Task prompt
Copy every line of the material below verbatim, leaving nothing out.

------------------------------

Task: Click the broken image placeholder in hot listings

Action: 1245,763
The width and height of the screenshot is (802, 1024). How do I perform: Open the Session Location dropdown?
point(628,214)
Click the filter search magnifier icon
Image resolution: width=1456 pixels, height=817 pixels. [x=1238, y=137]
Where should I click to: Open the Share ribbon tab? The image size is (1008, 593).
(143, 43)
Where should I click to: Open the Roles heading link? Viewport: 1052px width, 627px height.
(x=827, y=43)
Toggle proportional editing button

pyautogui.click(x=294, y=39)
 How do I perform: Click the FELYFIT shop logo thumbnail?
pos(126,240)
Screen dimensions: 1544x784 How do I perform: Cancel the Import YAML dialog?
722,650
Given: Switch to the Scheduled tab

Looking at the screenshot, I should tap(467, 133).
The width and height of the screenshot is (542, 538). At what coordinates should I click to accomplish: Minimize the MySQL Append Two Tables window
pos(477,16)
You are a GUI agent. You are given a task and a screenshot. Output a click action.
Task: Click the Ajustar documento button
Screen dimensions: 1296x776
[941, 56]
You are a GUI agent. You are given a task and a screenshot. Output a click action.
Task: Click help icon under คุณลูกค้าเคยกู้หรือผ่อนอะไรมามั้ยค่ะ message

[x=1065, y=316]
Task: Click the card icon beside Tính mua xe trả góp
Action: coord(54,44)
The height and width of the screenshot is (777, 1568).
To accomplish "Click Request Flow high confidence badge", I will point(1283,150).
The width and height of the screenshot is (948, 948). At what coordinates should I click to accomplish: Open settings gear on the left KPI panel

------------------------------

Task output
Task: Click the broken image placeholder in hot listings

Action: 1245,763
The width and height of the screenshot is (802, 1024). How do I perform: Open the Session Location dropdown?
point(628,214)
Click the filter search magnifier icon
Image resolution: width=1456 pixels, height=817 pixels. [x=1238, y=137]
Where should I click to: Open the Share ribbon tab? The image size is (1008, 593).
(143, 43)
Where should I click to: Open the Roles heading link? Viewport: 1052px width, 627px height.
(x=827, y=43)
Toggle proportional editing button

pyautogui.click(x=294, y=39)
 How do I perform: Click the FELYFIT shop logo thumbnail?
pos(126,240)
Screen dimensions: 1544x784 How do I perform: Cancel the Import YAML dialog?
722,650
Given: Switch to the Scheduled tab

Looking at the screenshot, I should tap(467, 133).
The width and height of the screenshot is (542, 538). At what coordinates should I click to accomplish: Minimize the MySQL Append Two Tables window
pos(477,16)
You are a GUI agent. You are given a task and a screenshot. Output a click action.
Task: Click the Ajustar documento button
Screen dimensions: 1296x776
[941, 56]
You are a GUI agent. You are given a task and a screenshot. Output a click action.
Task: Click help icon under คุณลูกค้าเคยกู้หรือผ่อนอะไรมามั้ยค่ะ message

[x=1065, y=316]
Task: Click the card icon beside Tính mua xe trả góp
Action: coord(54,44)
The height and width of the screenshot is (777, 1568).
To accomplish "Click Request Flow high confidence badge", I will point(1283,150).
The width and height of the screenshot is (948, 948). At what coordinates should I click to accomplish: Open settings gear on the left KPI panel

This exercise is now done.